* Supplied entries *
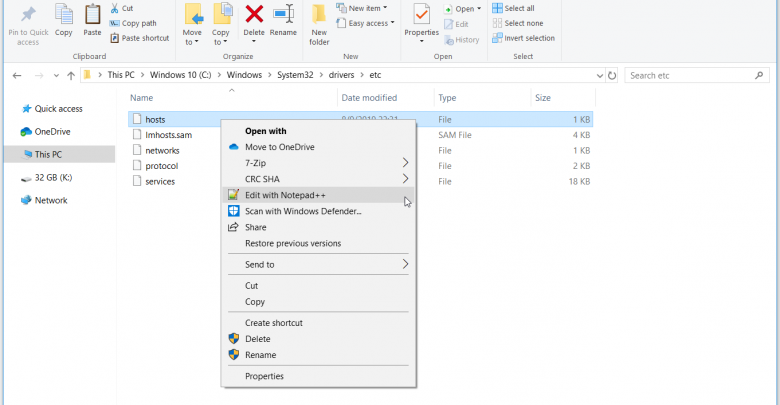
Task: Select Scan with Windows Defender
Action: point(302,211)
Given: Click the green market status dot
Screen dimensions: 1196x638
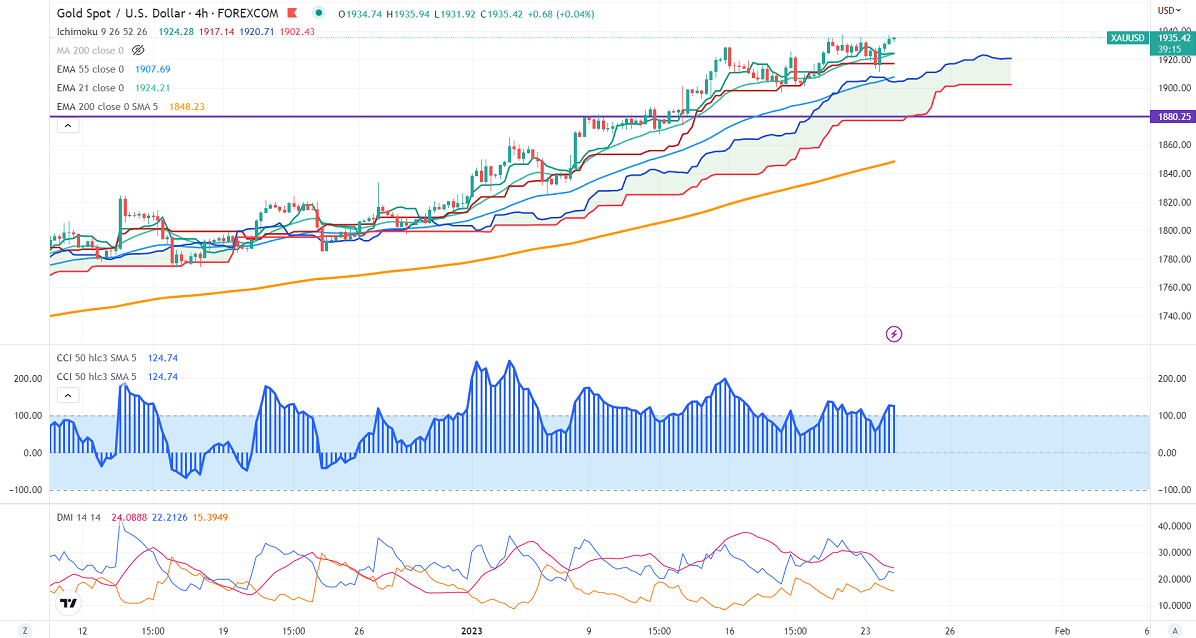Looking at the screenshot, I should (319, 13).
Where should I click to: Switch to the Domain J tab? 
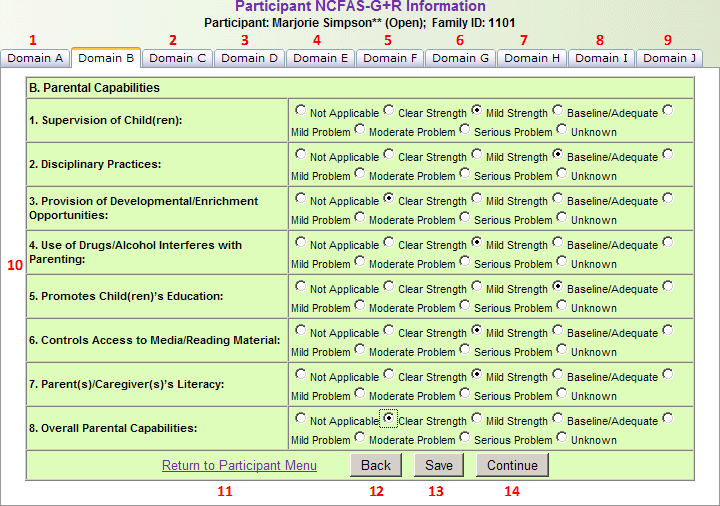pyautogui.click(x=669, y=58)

* Task prompt *
Copy out, word for word, the part of the entries that opens with the line containing "Where should I" and runs through the end of the entries. Leave the pictures out of your answer.

* Final result *
Where should I click to: Switch to the Domain J tab? 
pyautogui.click(x=669, y=58)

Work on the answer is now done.